Cancer of the Breast Clinical Trial

Official title: Inhibiting Fatty Acid Synthase to Improve Efficacy of Neoadjuvant Chemotherapy

Status Completed

Clinical Trial Summary

In preliminary laboratory science studies, the investigators show that proton pump inhibitors (PPIs) effectively inhibit human fatty acid synthase (FASN) and breast cancer cell survival. A preliminary retrospective study shows that PPI usage in breast cancer patients during chemotherapy significantly improved overall survival. The impact was most striking in patients with triple negative breast cancer (TNBC). Thus, PPIs may be repositioned as safe and effective breast cancer drugs to enhance the effect of chemotherapy. Many of the hurdles that slow progress from target, to lead compound, to investigational agent, to standard therapy are not barriers for the PPIs. The PPIs are FDA-approved, chronically used, and well tolerated so the investigators can move quickly from the laboratory to a proof of concept clinical trial. Incorporating the PPIs into standard care will require more than the investigators propose here, but the investigators have already plotted the additional steps needed to truly impact patient care. If successful, the data gathered in this proposal will lend support to and guide development of a definitive randomized trial.

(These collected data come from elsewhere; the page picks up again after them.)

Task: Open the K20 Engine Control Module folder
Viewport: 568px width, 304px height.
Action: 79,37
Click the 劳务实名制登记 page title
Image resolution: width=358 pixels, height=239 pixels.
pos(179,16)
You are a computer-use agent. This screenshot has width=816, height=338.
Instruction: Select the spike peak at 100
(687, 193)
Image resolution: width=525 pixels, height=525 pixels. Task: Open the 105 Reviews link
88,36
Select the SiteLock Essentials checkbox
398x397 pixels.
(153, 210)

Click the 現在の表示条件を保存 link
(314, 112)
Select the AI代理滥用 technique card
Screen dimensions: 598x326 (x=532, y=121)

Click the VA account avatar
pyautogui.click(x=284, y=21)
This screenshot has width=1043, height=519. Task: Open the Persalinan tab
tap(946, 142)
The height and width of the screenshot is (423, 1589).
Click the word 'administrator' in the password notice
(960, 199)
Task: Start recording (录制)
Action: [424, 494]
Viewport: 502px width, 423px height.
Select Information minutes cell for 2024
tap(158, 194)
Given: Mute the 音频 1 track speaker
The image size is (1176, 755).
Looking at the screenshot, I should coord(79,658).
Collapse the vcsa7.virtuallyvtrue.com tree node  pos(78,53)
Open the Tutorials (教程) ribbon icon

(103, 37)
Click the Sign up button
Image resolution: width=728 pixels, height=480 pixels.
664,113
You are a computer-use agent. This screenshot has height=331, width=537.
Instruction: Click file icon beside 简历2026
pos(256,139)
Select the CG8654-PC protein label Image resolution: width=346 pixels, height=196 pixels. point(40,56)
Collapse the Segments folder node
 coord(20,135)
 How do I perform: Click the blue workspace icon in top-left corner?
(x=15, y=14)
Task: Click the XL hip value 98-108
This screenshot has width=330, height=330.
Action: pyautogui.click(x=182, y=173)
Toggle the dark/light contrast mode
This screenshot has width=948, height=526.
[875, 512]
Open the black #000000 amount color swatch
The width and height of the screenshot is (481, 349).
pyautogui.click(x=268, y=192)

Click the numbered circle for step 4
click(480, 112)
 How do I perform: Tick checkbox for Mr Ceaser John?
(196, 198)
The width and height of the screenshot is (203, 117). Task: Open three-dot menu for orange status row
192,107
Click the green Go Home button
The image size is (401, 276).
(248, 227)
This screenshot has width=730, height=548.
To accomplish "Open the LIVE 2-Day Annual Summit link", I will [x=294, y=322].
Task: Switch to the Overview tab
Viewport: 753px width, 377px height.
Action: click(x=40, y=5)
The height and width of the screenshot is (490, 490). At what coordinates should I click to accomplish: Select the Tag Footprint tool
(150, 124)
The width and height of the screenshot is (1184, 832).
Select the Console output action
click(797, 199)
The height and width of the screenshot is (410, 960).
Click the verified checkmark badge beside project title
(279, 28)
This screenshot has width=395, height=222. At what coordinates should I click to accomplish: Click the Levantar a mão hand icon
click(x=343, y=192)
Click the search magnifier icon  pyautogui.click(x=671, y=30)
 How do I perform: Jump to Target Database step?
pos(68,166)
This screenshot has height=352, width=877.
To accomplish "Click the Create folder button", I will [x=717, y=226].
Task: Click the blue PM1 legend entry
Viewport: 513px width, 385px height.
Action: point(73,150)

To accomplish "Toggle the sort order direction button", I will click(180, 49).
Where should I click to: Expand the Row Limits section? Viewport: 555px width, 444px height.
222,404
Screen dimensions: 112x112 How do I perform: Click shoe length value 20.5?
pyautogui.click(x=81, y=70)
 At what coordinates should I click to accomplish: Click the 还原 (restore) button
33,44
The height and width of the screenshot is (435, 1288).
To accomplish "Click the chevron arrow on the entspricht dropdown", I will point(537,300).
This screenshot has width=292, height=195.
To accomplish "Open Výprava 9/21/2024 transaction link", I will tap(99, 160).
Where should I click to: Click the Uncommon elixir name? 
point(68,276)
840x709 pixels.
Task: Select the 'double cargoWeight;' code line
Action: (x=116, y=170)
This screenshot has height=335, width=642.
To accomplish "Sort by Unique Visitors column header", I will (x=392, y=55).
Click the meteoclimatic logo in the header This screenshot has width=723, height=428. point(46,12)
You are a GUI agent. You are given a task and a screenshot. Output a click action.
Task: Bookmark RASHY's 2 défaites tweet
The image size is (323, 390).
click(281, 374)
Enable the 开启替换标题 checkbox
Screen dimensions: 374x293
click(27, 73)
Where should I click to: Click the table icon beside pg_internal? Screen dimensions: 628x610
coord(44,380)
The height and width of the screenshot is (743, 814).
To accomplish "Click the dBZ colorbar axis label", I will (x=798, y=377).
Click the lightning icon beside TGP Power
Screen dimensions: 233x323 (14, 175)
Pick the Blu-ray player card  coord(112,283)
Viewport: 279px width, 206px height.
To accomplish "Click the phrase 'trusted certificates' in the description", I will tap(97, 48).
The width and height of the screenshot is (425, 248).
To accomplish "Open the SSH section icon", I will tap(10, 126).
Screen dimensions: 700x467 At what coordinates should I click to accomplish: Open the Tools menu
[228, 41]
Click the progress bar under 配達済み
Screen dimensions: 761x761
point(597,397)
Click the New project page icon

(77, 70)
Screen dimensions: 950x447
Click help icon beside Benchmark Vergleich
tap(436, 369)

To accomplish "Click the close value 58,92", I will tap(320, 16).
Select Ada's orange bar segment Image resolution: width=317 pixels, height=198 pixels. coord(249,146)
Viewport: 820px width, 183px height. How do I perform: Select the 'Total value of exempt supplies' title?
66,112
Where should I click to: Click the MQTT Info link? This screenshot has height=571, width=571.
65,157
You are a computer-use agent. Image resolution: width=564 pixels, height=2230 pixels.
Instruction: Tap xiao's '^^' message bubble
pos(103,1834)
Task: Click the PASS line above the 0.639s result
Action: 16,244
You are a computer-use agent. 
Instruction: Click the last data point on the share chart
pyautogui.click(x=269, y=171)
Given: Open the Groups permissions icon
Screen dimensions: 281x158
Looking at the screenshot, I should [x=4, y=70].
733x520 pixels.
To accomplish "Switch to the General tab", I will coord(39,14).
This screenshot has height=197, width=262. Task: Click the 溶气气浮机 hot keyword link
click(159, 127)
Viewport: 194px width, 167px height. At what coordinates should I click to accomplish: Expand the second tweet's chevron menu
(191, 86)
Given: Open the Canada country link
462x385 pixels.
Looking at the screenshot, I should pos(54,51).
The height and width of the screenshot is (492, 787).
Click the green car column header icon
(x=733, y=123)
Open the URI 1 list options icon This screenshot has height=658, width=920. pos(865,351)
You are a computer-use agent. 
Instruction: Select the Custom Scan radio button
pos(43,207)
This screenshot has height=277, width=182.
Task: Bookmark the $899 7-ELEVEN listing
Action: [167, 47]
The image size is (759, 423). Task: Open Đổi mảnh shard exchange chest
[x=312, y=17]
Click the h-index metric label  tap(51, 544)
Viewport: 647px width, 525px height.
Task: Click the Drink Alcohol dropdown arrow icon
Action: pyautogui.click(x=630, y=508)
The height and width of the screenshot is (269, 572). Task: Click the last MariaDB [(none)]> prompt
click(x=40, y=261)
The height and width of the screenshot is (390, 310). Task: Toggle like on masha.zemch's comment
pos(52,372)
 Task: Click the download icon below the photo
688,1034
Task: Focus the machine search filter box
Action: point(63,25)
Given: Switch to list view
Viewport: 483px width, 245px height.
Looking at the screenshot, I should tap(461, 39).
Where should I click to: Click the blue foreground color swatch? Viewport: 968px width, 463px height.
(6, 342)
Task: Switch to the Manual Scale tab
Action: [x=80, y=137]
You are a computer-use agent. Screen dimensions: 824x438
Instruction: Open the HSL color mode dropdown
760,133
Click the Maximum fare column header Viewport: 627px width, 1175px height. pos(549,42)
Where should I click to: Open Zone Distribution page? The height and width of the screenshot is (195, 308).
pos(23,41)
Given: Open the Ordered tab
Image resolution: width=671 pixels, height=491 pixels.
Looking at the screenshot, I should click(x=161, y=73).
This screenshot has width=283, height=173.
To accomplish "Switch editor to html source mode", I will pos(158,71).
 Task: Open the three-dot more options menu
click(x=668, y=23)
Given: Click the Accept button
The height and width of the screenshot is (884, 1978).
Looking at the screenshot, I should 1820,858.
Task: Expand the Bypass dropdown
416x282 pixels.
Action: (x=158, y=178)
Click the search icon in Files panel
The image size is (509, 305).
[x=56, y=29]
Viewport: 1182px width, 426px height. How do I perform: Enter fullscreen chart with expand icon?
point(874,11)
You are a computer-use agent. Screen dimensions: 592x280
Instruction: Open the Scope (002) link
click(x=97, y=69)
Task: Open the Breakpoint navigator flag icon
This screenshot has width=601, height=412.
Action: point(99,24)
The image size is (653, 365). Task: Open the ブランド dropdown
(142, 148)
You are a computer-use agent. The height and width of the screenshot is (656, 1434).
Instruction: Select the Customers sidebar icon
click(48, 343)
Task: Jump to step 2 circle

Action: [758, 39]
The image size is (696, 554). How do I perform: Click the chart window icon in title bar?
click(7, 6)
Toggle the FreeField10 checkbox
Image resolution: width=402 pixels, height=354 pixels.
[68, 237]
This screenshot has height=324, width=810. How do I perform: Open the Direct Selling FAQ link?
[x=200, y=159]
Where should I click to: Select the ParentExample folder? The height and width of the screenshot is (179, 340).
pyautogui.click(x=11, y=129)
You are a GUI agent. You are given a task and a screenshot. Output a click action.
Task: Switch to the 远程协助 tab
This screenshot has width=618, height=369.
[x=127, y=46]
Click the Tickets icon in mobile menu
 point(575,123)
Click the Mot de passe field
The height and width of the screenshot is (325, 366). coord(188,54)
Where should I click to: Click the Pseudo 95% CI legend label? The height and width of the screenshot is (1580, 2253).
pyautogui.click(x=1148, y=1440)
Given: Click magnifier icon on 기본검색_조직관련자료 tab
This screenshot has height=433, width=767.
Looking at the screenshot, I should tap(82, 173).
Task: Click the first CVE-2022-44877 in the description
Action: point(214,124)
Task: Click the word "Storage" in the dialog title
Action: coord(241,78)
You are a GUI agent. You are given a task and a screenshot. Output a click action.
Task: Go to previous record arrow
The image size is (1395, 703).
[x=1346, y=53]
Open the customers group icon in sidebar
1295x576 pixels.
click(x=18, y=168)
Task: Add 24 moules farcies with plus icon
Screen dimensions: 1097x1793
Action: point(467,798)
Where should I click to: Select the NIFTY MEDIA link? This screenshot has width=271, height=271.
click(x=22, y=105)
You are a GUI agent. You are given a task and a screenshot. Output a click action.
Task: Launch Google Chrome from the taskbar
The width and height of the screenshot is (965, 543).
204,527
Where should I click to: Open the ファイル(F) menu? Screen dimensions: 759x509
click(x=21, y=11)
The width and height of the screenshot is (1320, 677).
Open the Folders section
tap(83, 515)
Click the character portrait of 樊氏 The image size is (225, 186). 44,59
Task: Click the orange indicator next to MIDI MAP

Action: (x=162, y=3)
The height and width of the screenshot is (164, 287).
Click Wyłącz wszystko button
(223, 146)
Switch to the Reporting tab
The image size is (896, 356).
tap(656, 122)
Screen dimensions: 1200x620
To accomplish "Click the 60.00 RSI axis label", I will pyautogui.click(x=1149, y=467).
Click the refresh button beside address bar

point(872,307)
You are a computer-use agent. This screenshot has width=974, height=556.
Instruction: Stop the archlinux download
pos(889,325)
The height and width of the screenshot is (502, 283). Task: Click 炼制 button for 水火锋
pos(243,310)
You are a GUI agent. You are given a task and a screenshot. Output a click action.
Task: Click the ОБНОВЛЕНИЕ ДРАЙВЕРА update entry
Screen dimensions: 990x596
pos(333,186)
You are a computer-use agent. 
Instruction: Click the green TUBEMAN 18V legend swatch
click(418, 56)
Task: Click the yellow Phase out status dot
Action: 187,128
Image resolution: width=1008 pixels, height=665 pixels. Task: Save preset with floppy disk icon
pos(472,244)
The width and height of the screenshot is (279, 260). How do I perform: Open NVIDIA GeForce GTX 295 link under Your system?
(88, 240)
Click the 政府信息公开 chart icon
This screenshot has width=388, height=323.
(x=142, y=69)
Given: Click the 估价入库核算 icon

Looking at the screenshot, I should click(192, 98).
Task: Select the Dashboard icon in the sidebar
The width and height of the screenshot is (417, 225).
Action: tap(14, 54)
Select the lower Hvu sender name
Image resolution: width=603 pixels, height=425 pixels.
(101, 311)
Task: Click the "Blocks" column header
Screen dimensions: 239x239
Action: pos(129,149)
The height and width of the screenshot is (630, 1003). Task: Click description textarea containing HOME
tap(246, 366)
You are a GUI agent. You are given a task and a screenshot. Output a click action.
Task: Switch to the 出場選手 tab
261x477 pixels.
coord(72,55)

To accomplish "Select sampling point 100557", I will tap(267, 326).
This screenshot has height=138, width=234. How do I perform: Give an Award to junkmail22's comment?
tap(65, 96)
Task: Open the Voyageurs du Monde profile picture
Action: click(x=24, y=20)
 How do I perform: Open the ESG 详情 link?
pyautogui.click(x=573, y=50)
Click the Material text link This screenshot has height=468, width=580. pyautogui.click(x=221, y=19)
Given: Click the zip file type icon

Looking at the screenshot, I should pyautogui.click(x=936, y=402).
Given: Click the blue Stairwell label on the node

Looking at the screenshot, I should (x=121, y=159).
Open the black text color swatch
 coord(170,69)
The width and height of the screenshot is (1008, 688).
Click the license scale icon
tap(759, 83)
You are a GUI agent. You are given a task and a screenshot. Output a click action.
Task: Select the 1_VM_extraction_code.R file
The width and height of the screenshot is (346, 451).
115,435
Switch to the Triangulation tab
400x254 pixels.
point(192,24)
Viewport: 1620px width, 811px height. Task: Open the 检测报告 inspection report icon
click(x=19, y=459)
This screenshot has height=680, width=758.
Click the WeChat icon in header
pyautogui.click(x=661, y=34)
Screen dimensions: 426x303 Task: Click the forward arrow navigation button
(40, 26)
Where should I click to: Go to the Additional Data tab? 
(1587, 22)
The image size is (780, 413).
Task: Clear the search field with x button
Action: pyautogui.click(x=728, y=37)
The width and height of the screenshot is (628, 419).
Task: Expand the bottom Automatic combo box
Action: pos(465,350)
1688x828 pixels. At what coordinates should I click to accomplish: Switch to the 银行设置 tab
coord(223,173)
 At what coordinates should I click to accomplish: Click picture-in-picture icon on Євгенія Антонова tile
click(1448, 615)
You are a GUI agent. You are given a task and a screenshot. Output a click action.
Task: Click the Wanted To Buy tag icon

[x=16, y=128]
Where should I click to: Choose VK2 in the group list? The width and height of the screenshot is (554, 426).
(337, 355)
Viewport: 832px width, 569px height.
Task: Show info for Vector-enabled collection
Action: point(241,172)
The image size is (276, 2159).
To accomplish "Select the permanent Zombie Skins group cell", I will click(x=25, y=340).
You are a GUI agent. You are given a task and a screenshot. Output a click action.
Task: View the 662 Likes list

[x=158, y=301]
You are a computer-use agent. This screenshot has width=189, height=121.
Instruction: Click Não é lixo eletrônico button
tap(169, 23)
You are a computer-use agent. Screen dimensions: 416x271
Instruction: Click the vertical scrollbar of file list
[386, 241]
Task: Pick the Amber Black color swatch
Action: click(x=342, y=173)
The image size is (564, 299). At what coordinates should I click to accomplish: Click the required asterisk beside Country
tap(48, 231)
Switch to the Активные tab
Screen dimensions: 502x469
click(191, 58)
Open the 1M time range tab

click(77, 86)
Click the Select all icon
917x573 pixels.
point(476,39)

Clinical Trial Description

Primary Objective • Estimate the rate of pathologic complete response (pCR) in patients with triple negative breast cancer and FASN expression treated with standard neoadjuvant chemotherapy (NAC) in combination with high dose omeprazole. Secondary Objectives - Quantify the number of patients with newly diagnosed TNBC with tumors that express FASN. - Estimate the rate of pCR in patients with triple negative breast cancer (irrespective of FASN status) treated with standard NAC in combination with high dose omeprazole. - Describe the safety of incorporating high dose omeprazole with standard NAC. - Estimate the biologic activity of high dose omeprazole in modulating FASN expression and activity. This is a single arm Phase II study. Patients should begin therapy within 7 working days of study entry. Patients will be treated with omeprazole 80 mg orally twice a day (BID) beginning 4-7 days prior to chemotherapy and continuing until surgery. After the brief period of omeprazole monotherapy, patients will begin standard neoadjuvant chemotherapy with doxorubicin (60 mg/m2) and cyclophosphamide (600 mg/m2) for 4 cycles followed by paclitaxel (80 mg/m2) weekly x 12. Doxorubicin and cyclophosphamide (AC) may be administered on a classical every 3 week or dose dense every 2 week (with growth factor support) schedule at the treating physician's discretion. Routine incorporation of carboplatin is not recommended, however use of carboplatin (AUC 6 on week 1, 4, 7, and 10) with paclitaxel is allowed at the treating investigator's discretion. Chemotherapy will be adjusted based on toxicity according to standard treatment guidelines. Patients with overt disease progression during AC should move immediately to paclitaxel therapy. Patients with disease progression during paclitaxel should proceed immediately to surgery. ;

Related Conditions & MeSH terms

• Breast Neoplasms
• Cancer of the Breast

• NCT number: NCT02595372
• Study type: Interventional
• Source: Indiana University
• Status: Completed
• Phase: Phase 2
• Start date: November 12, 2015
• Completion date: March 1, 2021